Duvall died “peacefully” at his home Sunday in Middleburg, Virginia, according to an announcement from his publicist and from a statement posted on his Facebook page by his wife, Luciana Duvall.

“To the world, he was an Academy Award-winning actor, a director, a storyteller. To me, he was simply everything,” Luciana Duvall wrote. “His passion for his craft was matched only by his deep love for characters, a great meal, and holding court. For each of his many roles, Bob gave everything to his characters and to the truth of the human spirit they represented."

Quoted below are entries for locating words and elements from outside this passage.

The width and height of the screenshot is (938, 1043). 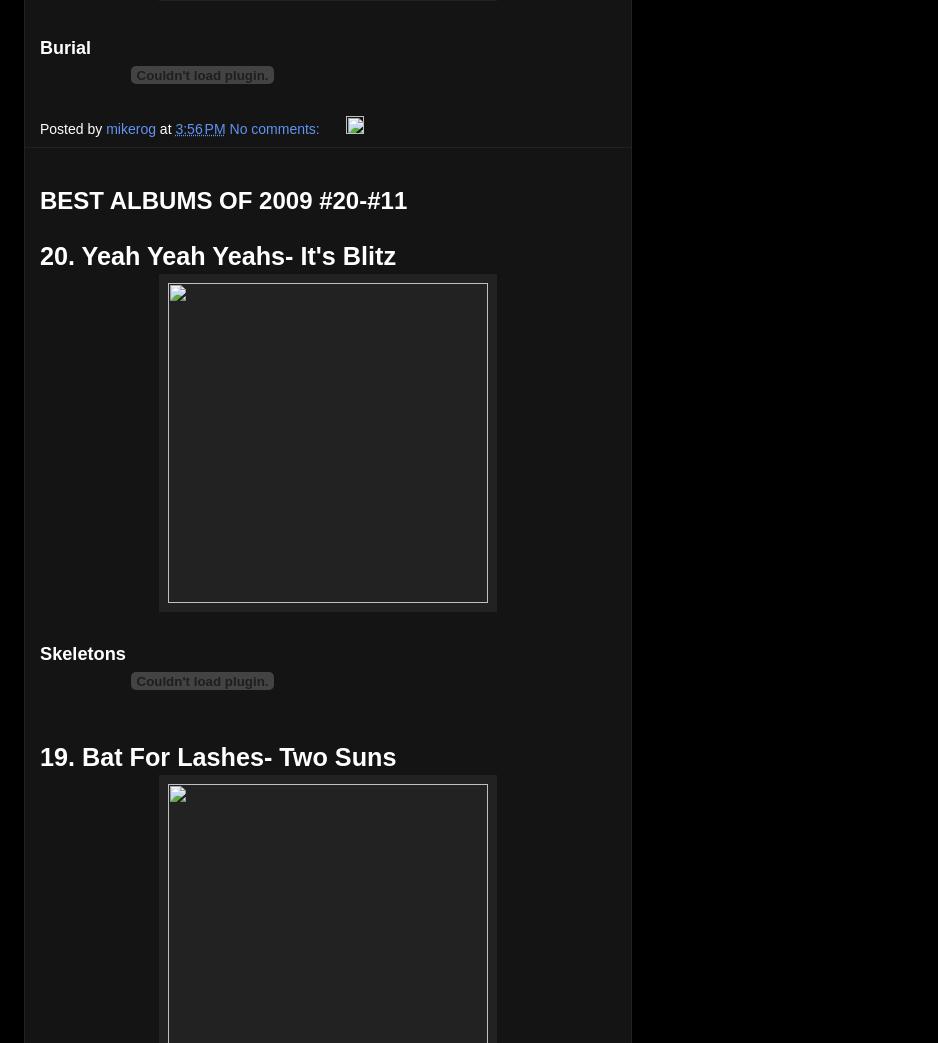 I want to click on '3:56 PM', so click(x=198, y=127).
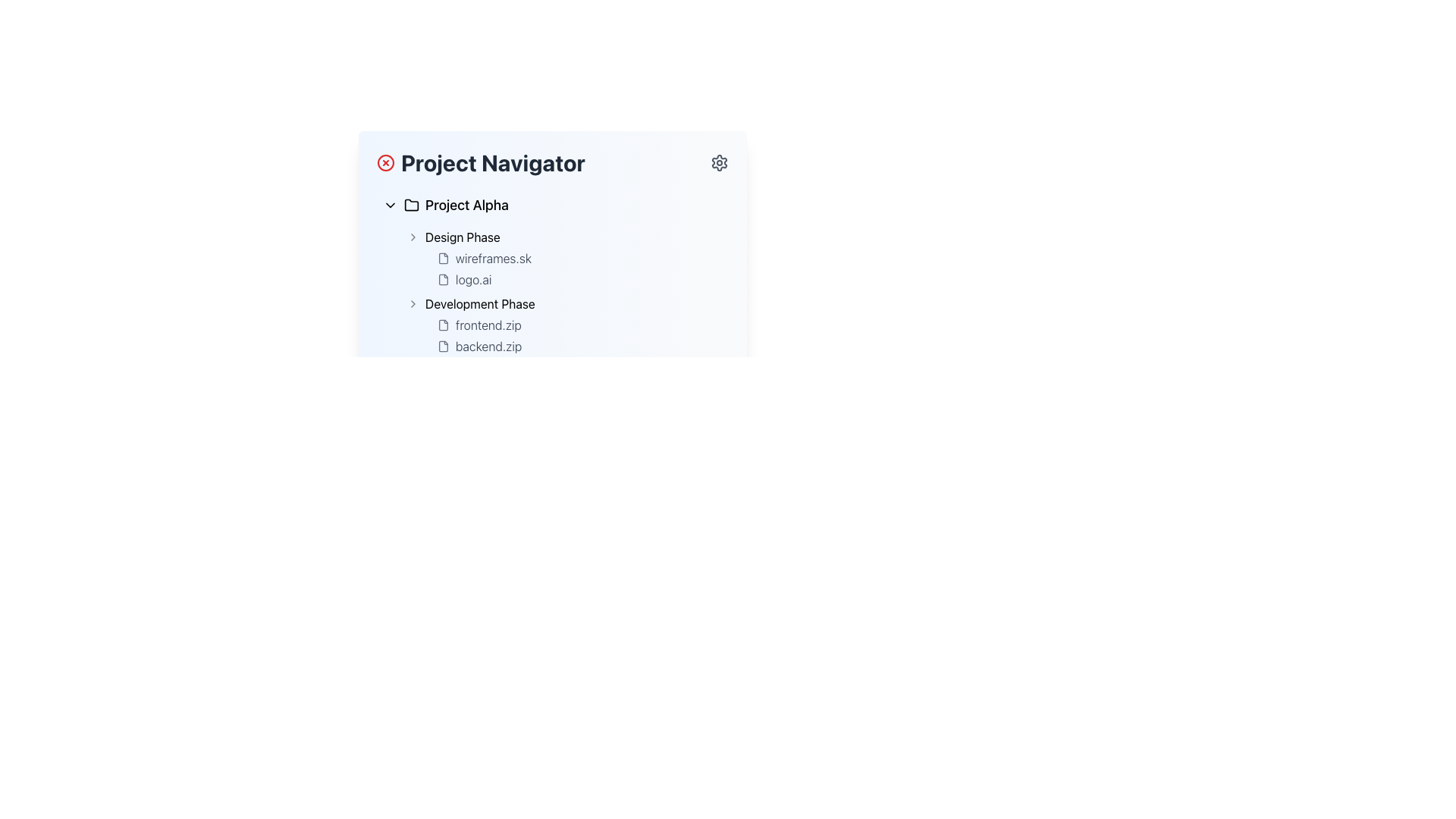  What do you see at coordinates (719, 163) in the screenshot?
I see `the gear icon located at the upper-right corner of the 'Project Navigator' interface` at bounding box center [719, 163].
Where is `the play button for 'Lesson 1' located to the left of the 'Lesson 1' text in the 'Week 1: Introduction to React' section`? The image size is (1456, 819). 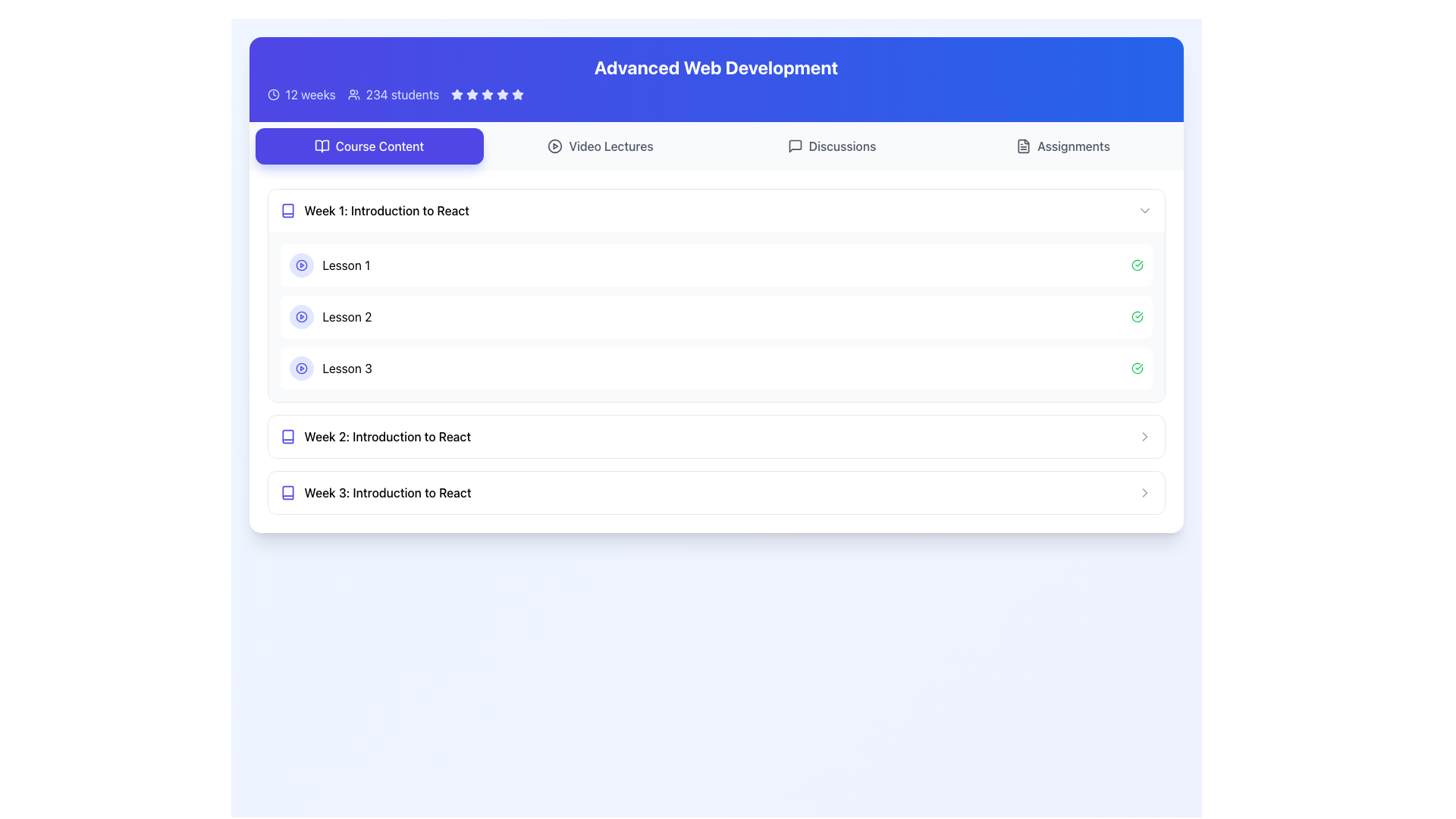 the play button for 'Lesson 1' located to the left of the 'Lesson 1' text in the 'Week 1: Introduction to React' section is located at coordinates (301, 265).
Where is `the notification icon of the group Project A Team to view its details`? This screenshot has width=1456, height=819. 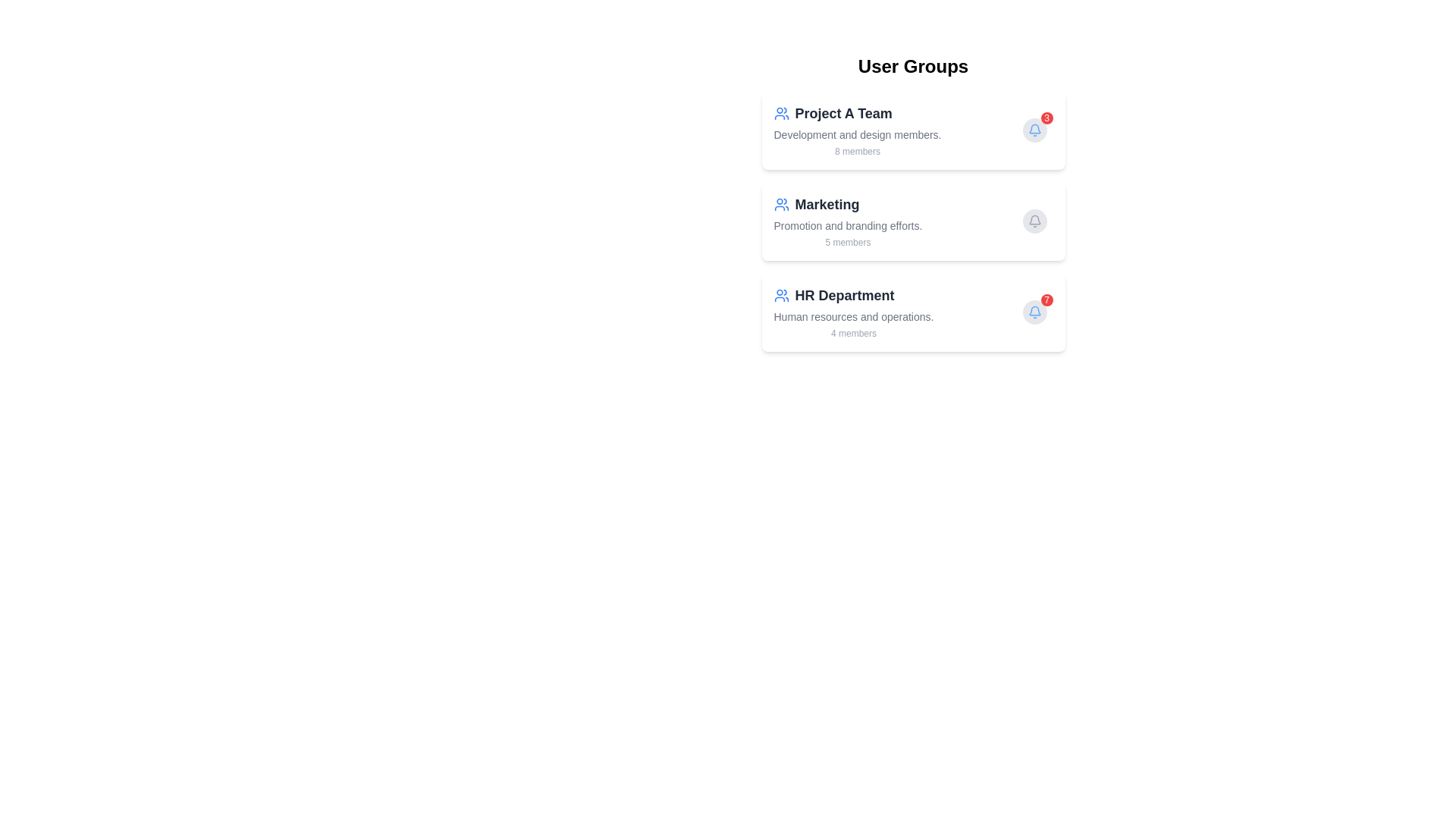
the notification icon of the group Project A Team to view its details is located at coordinates (1034, 130).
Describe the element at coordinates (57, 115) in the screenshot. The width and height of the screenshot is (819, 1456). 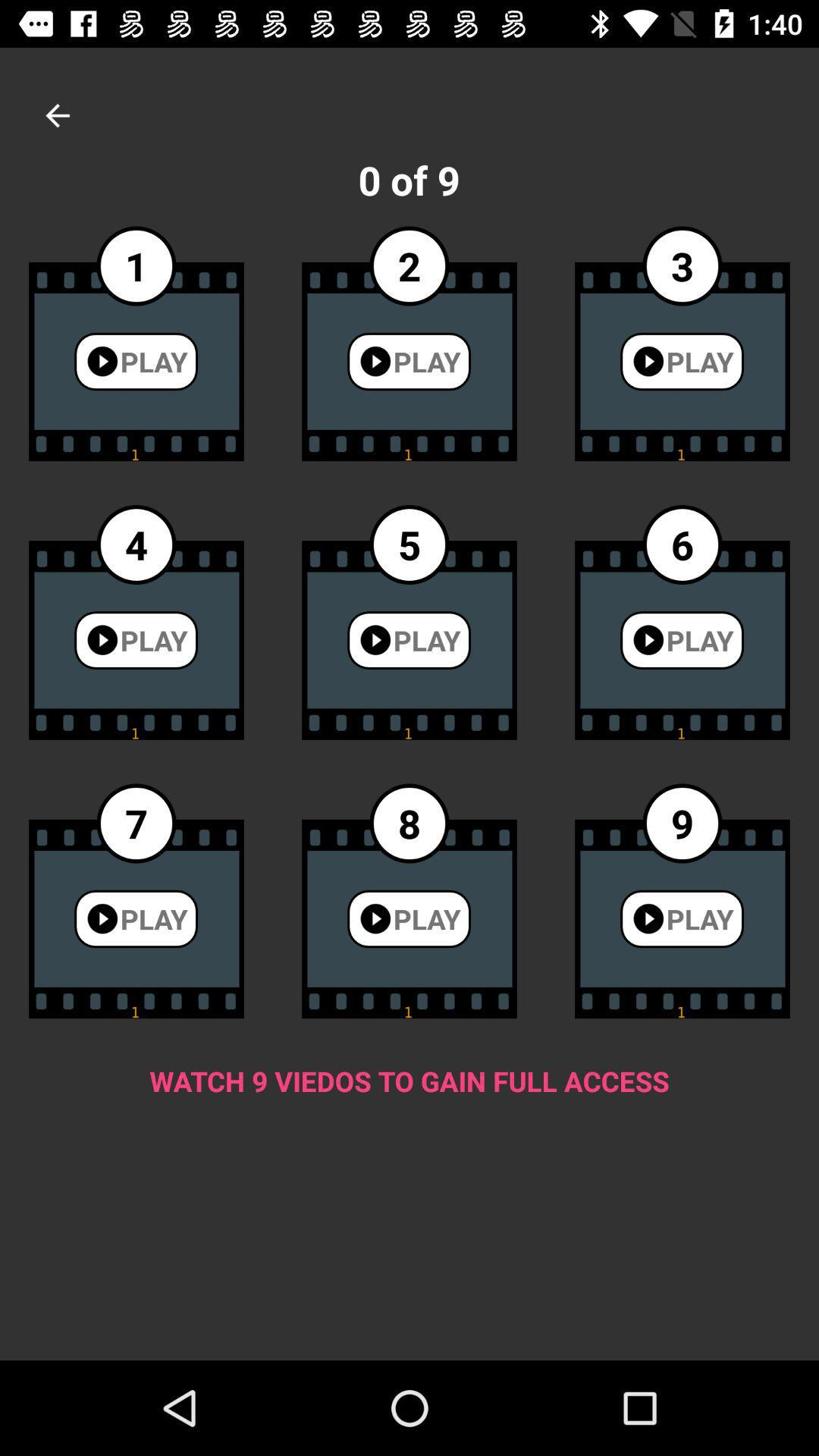
I see `go back` at that location.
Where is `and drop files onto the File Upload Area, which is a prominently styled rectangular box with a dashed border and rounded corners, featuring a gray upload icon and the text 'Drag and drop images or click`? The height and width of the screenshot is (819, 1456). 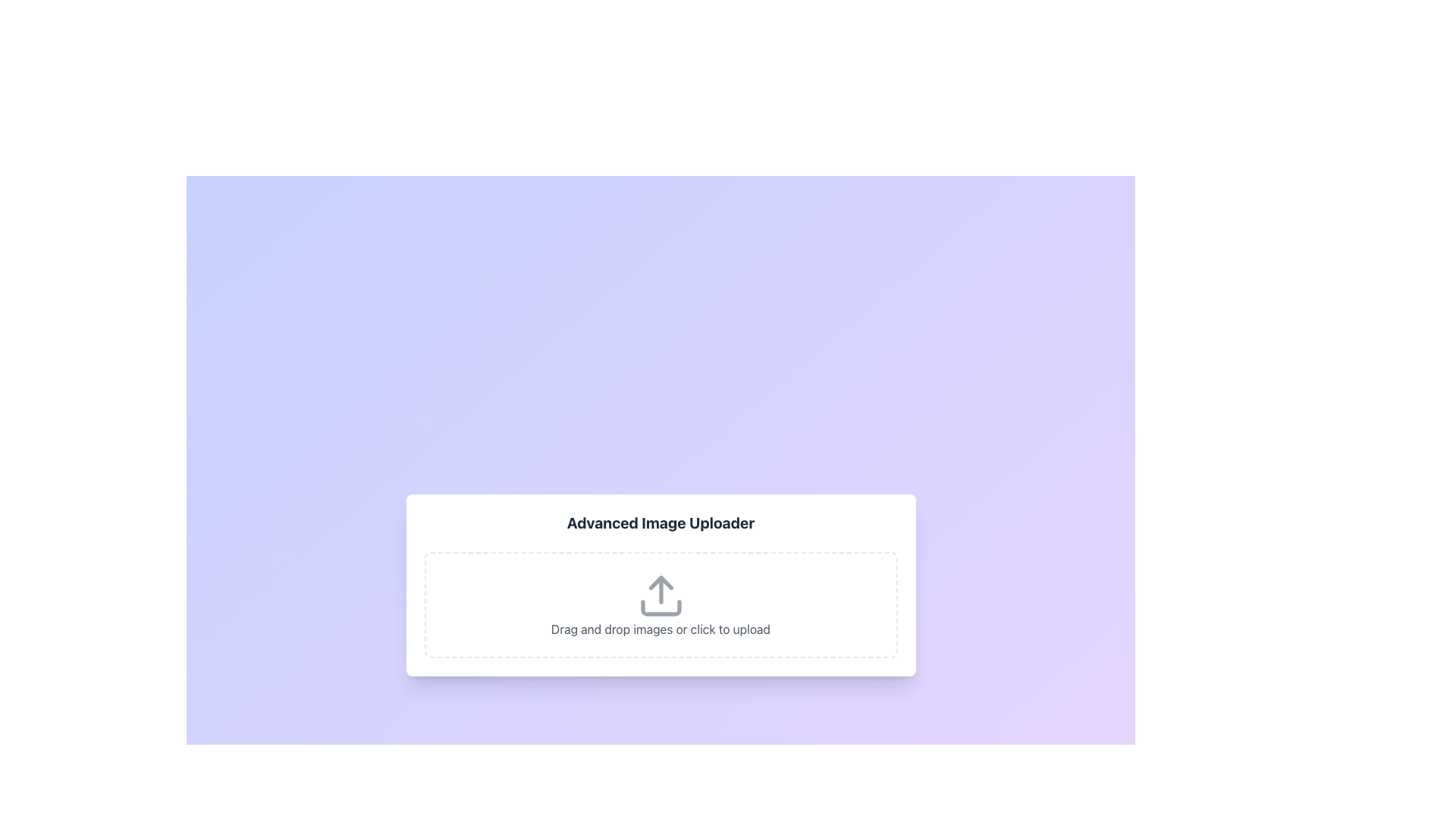 and drop files onto the File Upload Area, which is a prominently styled rectangular box with a dashed border and rounded corners, featuring a gray upload icon and the text 'Drag and drop images or click is located at coordinates (661, 604).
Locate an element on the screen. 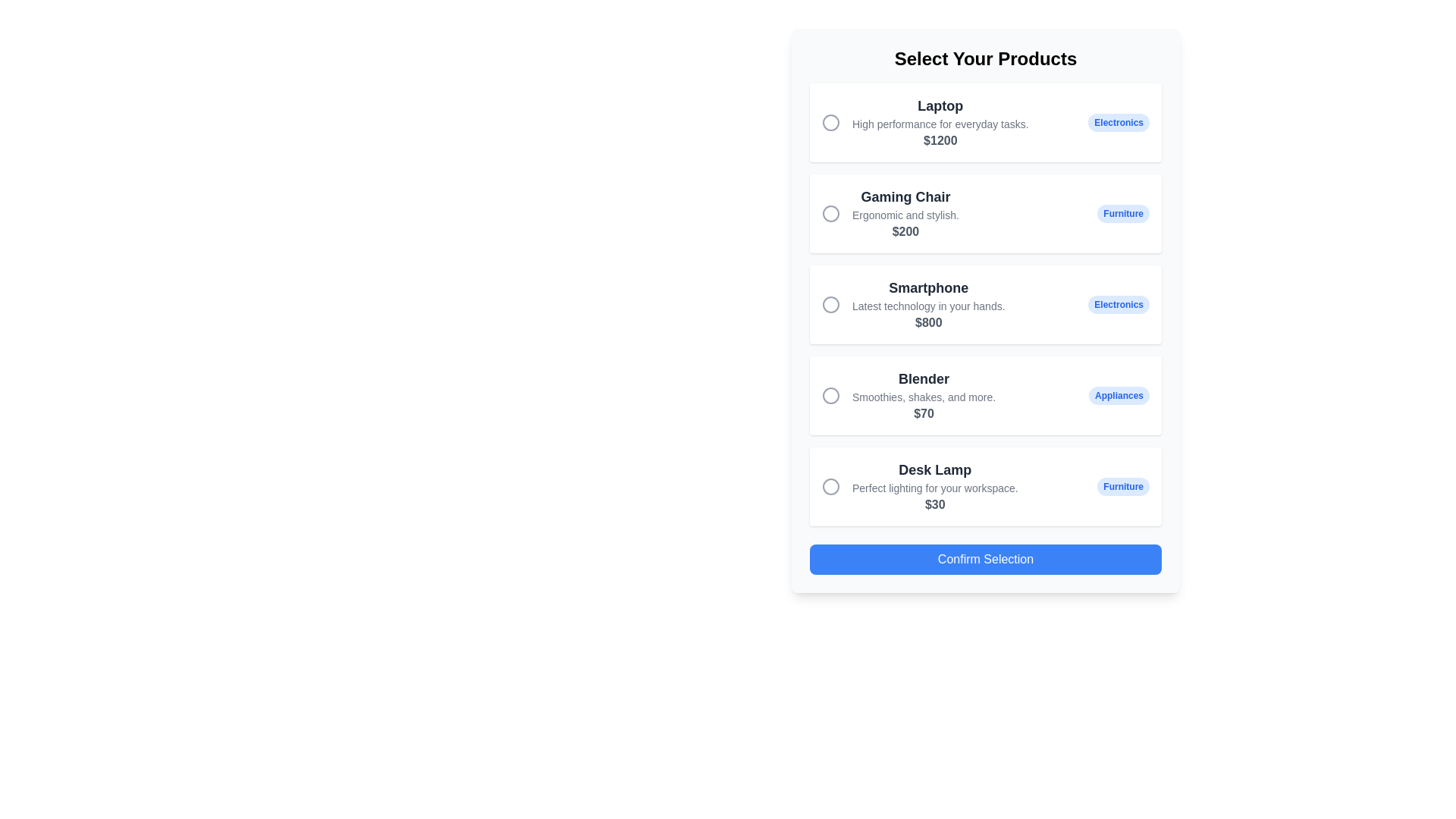 This screenshot has height=819, width=1456. the radio button for 'Desk Lamp' is located at coordinates (830, 486).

The bald, wiry Duvall didn't have leading man looks, but few "character actors" enjoyed such a long, rewarding and unpredictable career, in leading and supporting roles, from an itinerant preacher to Josef Stalin.

Beginning with his 1962 film debut as Boo Radley, the reclusive neighbor in "To Kill a Mockingbird," Duvall created a gallery of unforgettable portrayals.

They earned him seven Academy Award nominations and the best actor prize for "Tender Mercies," which came out in 1983. He also won four Golden Globes, including one for playing the philosophical cattle-drive boss in the 1989 miniseries "Lonesome Dove," a role he often cited as his favorite.

In 2005, Duvall was awarded a National Medal of Arts.

He had been acting for some 20 years when "The Godfather," released in 1972, established him as one of the most in-demand performers of Hollywood. He had made a previous film, "The Rain People," with Francis Coppola, and the director chose him to play Tom Hagen in the mafia epic that featured Al Pacino and Marlon Brando among others.

Duvall was a master of subtlety as an Irishman among Italians, rarely at the centre of a scene, but often listening and advising in the background, an irreplaceable thread through the saga of the Corleone crime family.

“Stars and Italians alike depend on his efficiency, his tidying up around their grand gestures, his being the perfect shortstop on a team of personality sluggers,” wrote the critic David Thomson. “Was there ever a role better designed for its actor than that of Tom Hagen in both parts of The Godfather?'”

In another Coppola film, "Apocalypse Now," Duvall was wildly out front, the embodiment of deranged masculinity as Lieutenant Colonel Bill Kilgore, who with equal vigour enjoyed surfing and bombing raids on the Viet Cong. Duvall required few takes for one of the most famous passages in movie history, barked out on the battlefield by a bare-chested, cavalry-hatted Kilgore: "I love the smell of napalm in the morning. You know, one time we had a hill bombed, for 12 hours. When it was all over, I walked up. We didn't find one of em, not one stinkin' dink body.

"The smell, you know that gasoline smell, the whole hill. Smelled like — victory.”

Coppola once commented about Duvall: "Actors click into character at different times — the first week, third week. Bobby's hot after one or two takes."